Gymnastics did set me up in the strength department… so let’s talk about that for a second: strength. The way I see it, being able to do a handstand is fun, I love to entertain my children with it, and I think of my Ma every time I do one. But I want to stay strong for way more than that. The older I get, the more I see that physical (and mental, of course!) strength contributes to ongoing independence. Strength might keep you playing tennis when you’re 80 or running a marathon when you’re 75. Or, strength might just keep you lifting groceries in and out of your cupboards, and going up and down your stairs for as many years as possible.

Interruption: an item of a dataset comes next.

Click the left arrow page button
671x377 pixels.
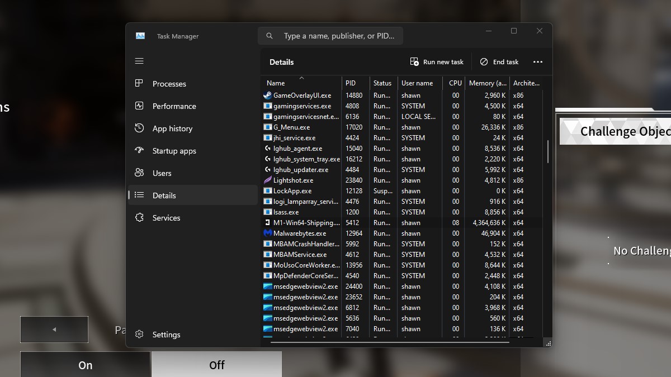click(54, 330)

We have to be strong, for so many reasons!
What makes you feel powerful and strong? For me, it’s pull-ups. Sometimes I dream I can do about a million and it’s so easy… and then I wake up, ha! I would never call them easy, but they do get easier, and nothing strengthens your back, arms, and grip, (even your abs!) like pull-ups. Even hanging from the bar strengthens all of your pull-up muscles. For my boot campers, I now have pull-up-assist cables… this will be a great way to train pull-ups when we all get back!
So try this strength circuit and let me know what you think.
If you don’t have a pull-up bar, you can substitute wide-grip rows. If you make this substitution, then do “superman lifts” instead of the rows in Round 3. Superman lift- lie on your stomach, palms facing down, arms close to your body, then lift your upper body off the mat and turn your palms away from you, still keeping your arms close to your body.
Warm up: 7-10 minutes (walk, run)
ROUND 1 (repeat 3x):
5-10 pull-ups (can substitute wide-grip rows)
30 straight-leg crunches
RUN 5-7 minutes (one time only)
ROUND 2 (repeat 3x):
15 walking lunges (each leg)
1 minute plank (forearms)
RUN 5-7 minutes (one time only)
ROUND 3 (repeat 3x):
15 wide-grip rows (or Superman lifts)
20 plie squats
1 min bicycle crunches
2 thoughts on “Let’s Talk About Strength”
I still can’t do a handstand or a pull up and it bugs me! I can run for 4 hours, but my strength is SO slow to progress. Love seeing what other women can do as it always inspires me!
Amanda, I can’t run for 4 hours… so that inspires me tons!! 😉 I think our bodies are geared towards one or the other… not that we can’t make progress in a way we aren’t naturally gifted though! Thanks for your lovely comment!